So you’ve spent days, weeks or even months working on your cutting edge machine learning model; cleaning data, engineering features, tuning model parameters and endless testing. And now that it’s finally ready for production, you want to make it available in an easy and reliable fashion. One way to achieve this is to deploy it as a REST API.
Here at Machine Learning Company, we rely on Amazon Web Services to host our machine learning models. Our automatic product classification model is hosted on their platform for example. The services and features offered by Amazon make it relatively easy to deploy large scale machine learning models compared to even a few years ago. But it can still seem like a daunting task to someone that does not have experience with either the AWS platform or model deployment in general.
In this post I’ll show you how to deploy your machine learning model as a REST API using Docker and AWS services like ECR, Sagemaker and Lambda. We’ll begin by saving the state of a trained machine learning model, creating inference code and a lightweight server that can be run in a Docker Container. We’ll then deploy the containerized model to ECR and create a machine learning endpoint in Sagemaker. Then we’ll finish off by creating the REST API endpoint. The model used in this post was made using Scikit Learn, but the approach detailed here will work with any ML framework in which an estimator’s or transformer’s state can be serialized, frozen or saved.
All the code used in this post can be found in the following repository: https://github.com/leongn/model_to_api

The model
For this post, we will be using a sentiment analysis model which was trained on 100000 labeled tweets (positive or negative sentiment). The model takes a sentence or series of sentences as an input and outputs the predicted sentiment for the corresponding text. It consists of two parts, the first one being Scikit Learn’s TFIDF Vectorizer to process the text, the second part is a Logistic Regression classifier (also from Sklearn) in charge of predicting the sentiment of a sentence.
Saving the model
The first step in the deployment process will be to prepare and store your model such that it can be easily re-opened elsewhere. This can be achieved through serialization, which freezes the state of your trained classifier and saves it. To do this, we will be using Scikit Learn’s Joblib, a serialization library specifically optimized for storing large numpy array’s, and thus especially suited for Scikit Learn models. If you have more than one Scikit Learn estimator or transformer in your model (for example, a TFIDF preprocessor, like we have), you can save those using Joblib as well. The sentiment analysis model includes two components that we will have to save/freeze: the TFIDF text-preprocessor and the classifier. The following code dumps the classifier and tfidf vectorizer to the folder Model_Artifacts.

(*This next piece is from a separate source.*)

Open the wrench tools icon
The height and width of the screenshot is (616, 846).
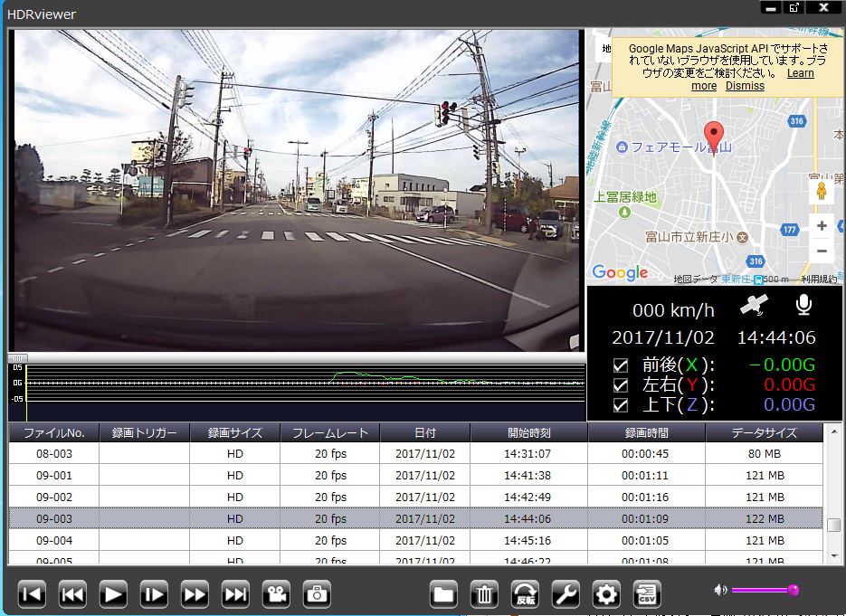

from sklearn.externals import joblib joblib.dump(classifier, 'Model_Artifacts/classifier.pkl') joblib.dump(tfidf_vectorizer, 'Model_Artifacts/tfidf_vectorizer.pkl')
There are no limits to the size and number of model components. If the model has a larger than usual memory footprint or requires more processing power, you can simply pick a more powerful AWS instance.
Creating the Dockerfile
Once the estimators and transformer are serialized, we can create a Docker image that holds our inference and server environment. Docker makes it possible to package your local environment and use it on any other server/environment/computer without having to worry about technical details. You can learn more about Docker Images and Containers and how to define them over here: https://docs.docker.com/get-started/. The Docker image will contain all the necessary components that will enable your model to perform predictions and communicate with the outside world. We can define a Docker image with a Dockerfile that specifies the contents of the environment: we’ll want to install Python 3, Nginx for the webserver and various Python packages like Scikit-Learn, Flask and Pandas.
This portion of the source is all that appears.